# What Peer Pressure Does......



## VapeGrrl

Due to immense peer pressure I have now abandoned my ever faithful Twisp  and have adopted this:




Although I miss my Twisp, I have to admit that with this setup (which may be rather basic for most of you ) the e-liquids are a lot more tastier and just to let you guys know that my stingy husband aka @JakesSA actually made me pay for it

Reactions: Like 5 | Winner 1


----------



## JakesSA

No special treatment for staff!


----------



## Alex

And rightly so.


----------



## PeterHarris

Well done. That does look sweet. And there's nothing wrong with that setup. Its very elegant


----------



## Rob Fisher

VapeGrrl said:


> Due to immense peer pressure I have now abandoned my ever faithful Twisp  and have adopted this:
> 
> Although I miss my Twisp, I have to admit that with this setup (which may be rather basic for most of you ) the e-liquids are a lot more tastier and just to let you guys know that my stingy husband aka @JakesSA actually made me pay for it



What a stingy bugger! Making his wife pay for an upgrade from a Twisp!

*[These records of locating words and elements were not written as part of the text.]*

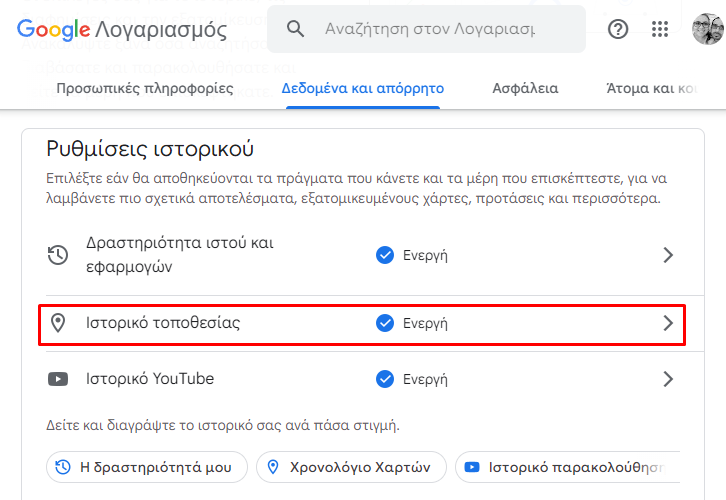The image size is (726, 500).
Task: Expand Δραστηριότητα ιστού και εφαρμογών chevron
Action: click(668, 255)
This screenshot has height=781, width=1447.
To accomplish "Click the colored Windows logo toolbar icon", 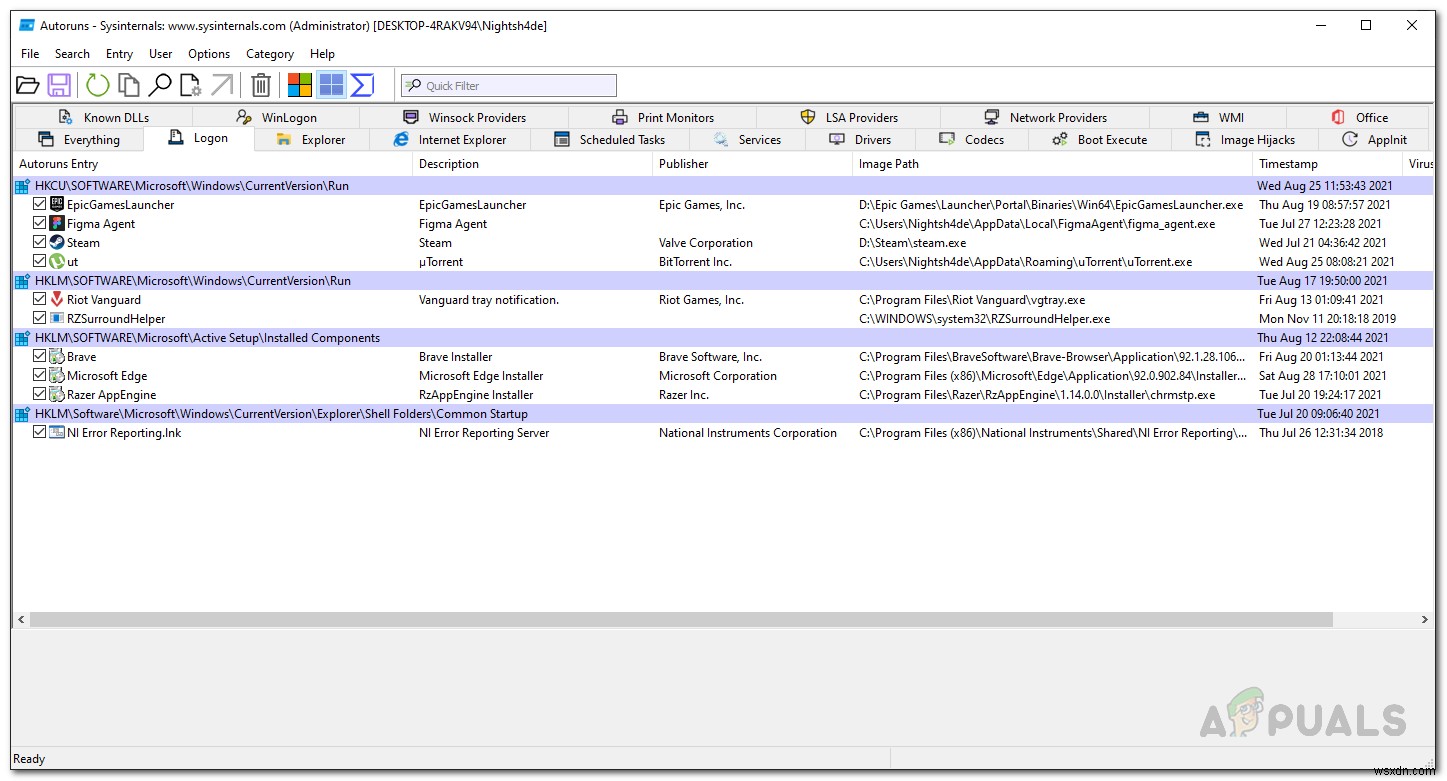I will click(x=300, y=85).
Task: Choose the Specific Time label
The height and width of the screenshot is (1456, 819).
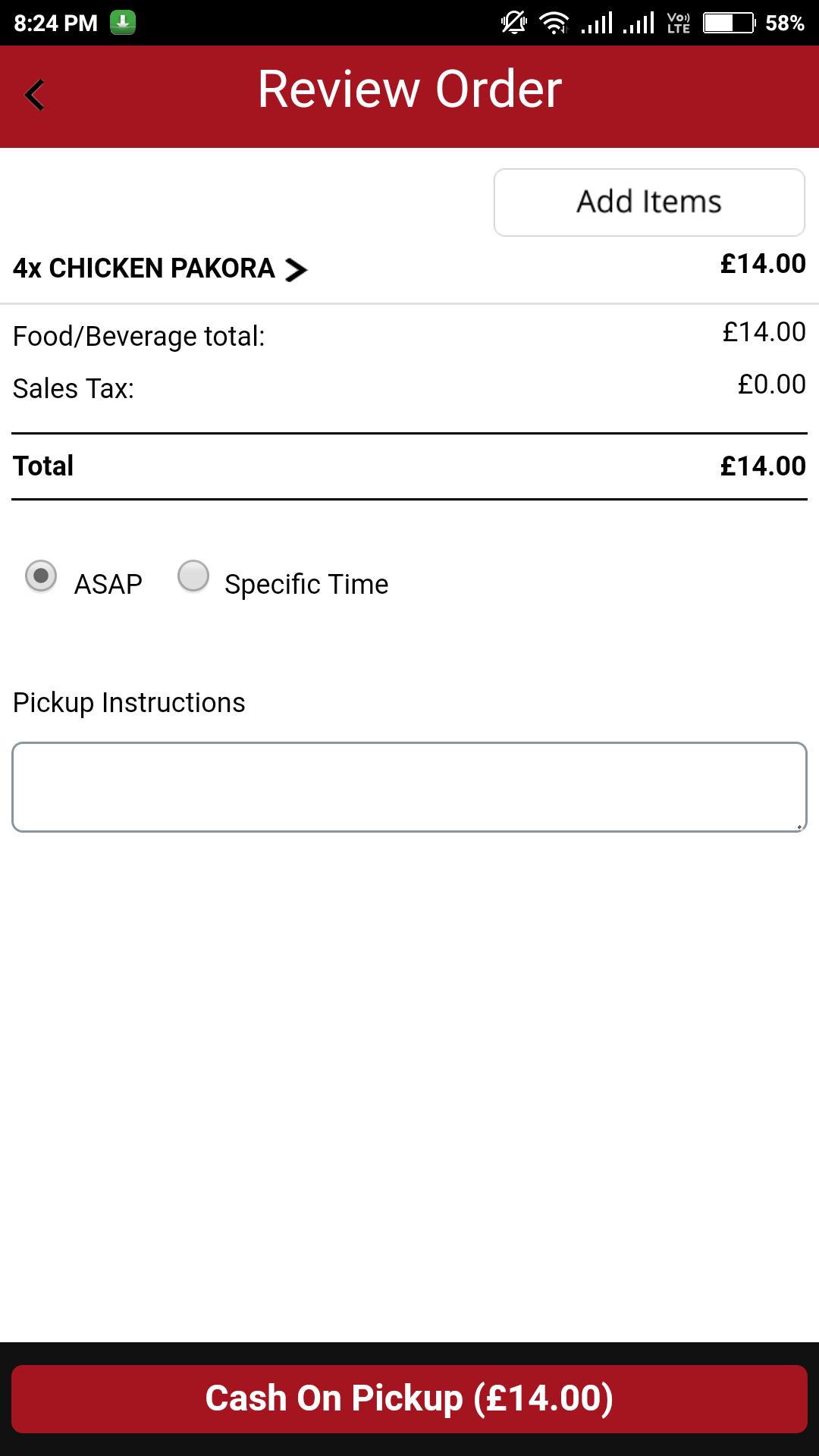Action: pyautogui.click(x=306, y=585)
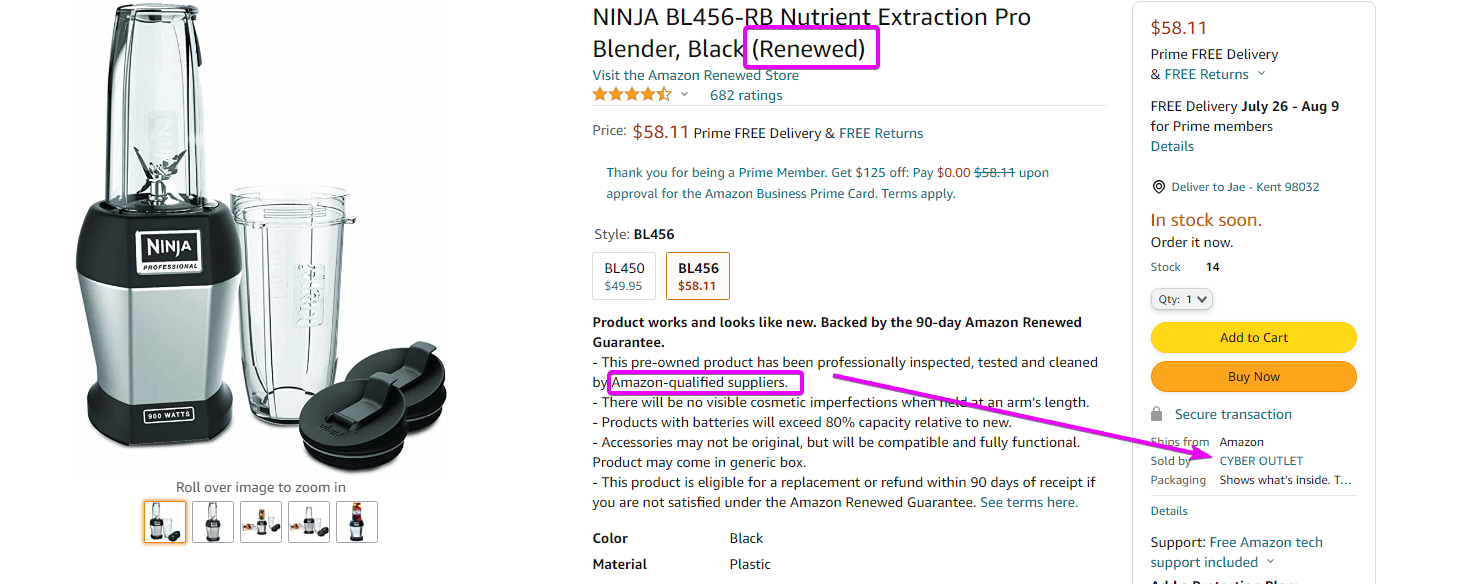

This could be a fineable offence... we will have to submit this to a full bench for their take on the whole stingy issue!

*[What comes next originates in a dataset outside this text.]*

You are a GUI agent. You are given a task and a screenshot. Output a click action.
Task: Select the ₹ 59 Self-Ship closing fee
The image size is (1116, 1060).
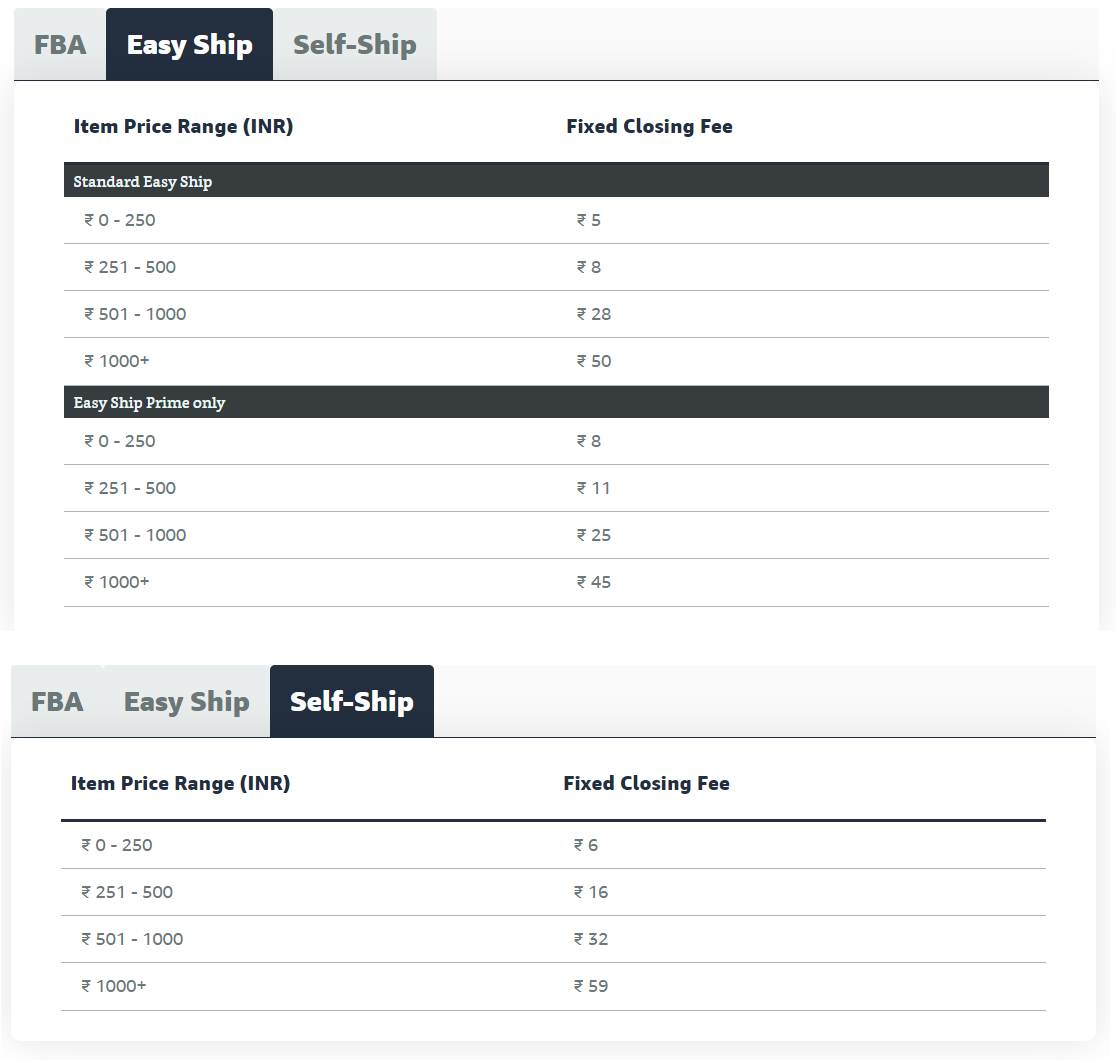[591, 986]
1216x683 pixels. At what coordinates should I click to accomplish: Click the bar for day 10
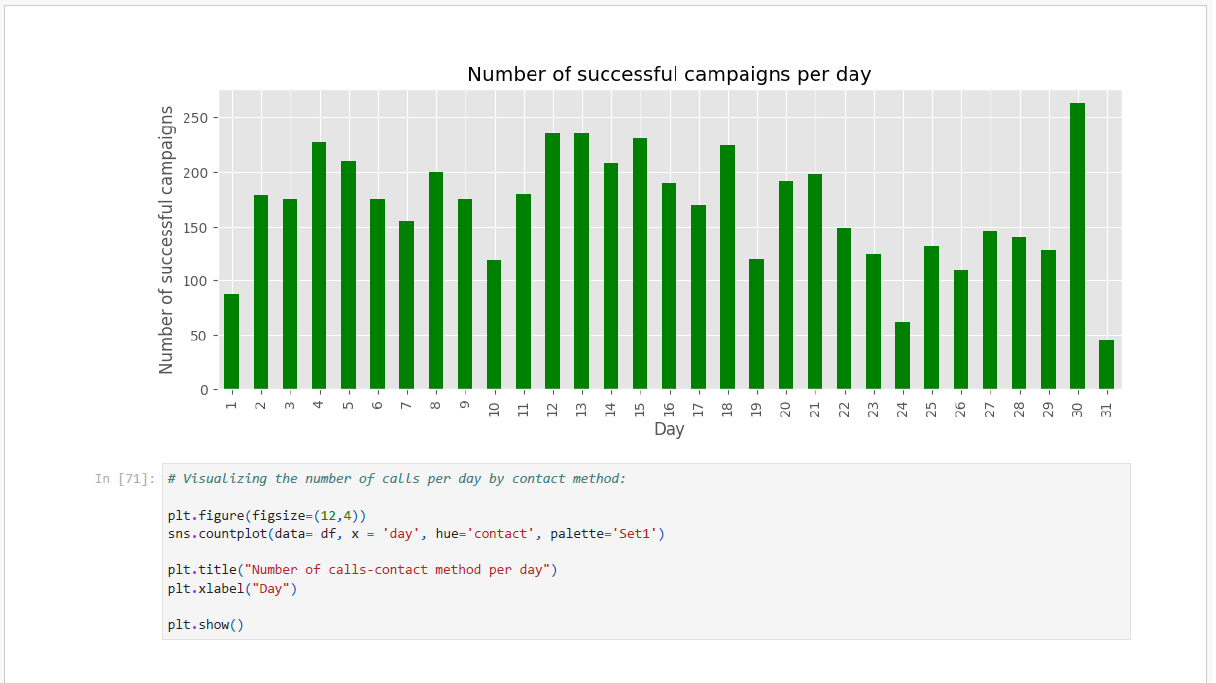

Reactions: Like 1 | Agree 2 | Funny 2


----------



## VapeGrrl

Well since I am considered staff, I demand my staff discount and from now on I shall only work staff hours, 9 to 5, anything over I will expect overtime

Reactions: Like 1 | Agree 2


----------



## JakesSA

I see trouble on the horison .. at least I got @Alex's vote!

Reactions: Funny 1


----------



## VapeGrrl

so @JakesSA what are you planning for dinner tomorrow night

Reactions: Funny 3


----------



## Alex

@VapeGrrl, I'm sure he'll make up for it with a good 'backrub'

Reactions: Funny 1


----------



## VapeGrrl

not good enough, I shall settle for a few bottles (10 or so) e-liquids


----------



## JakesSA

*Sigh*

Reactions: Funny 1


----------



## crack2483

Come come, keep the domestics private please

Sent from my SM-N9005 using Tapatalk

Reactions: Like 1 | Funny 1


----------



## JakesSA

Yes please ..


----------



## VapeGrrl



Reactions: Funny 1


----------



## annemarievdh

Well, if I wasa yous @VapeGrrl I woulda makea him pay ina more than 1a way


----------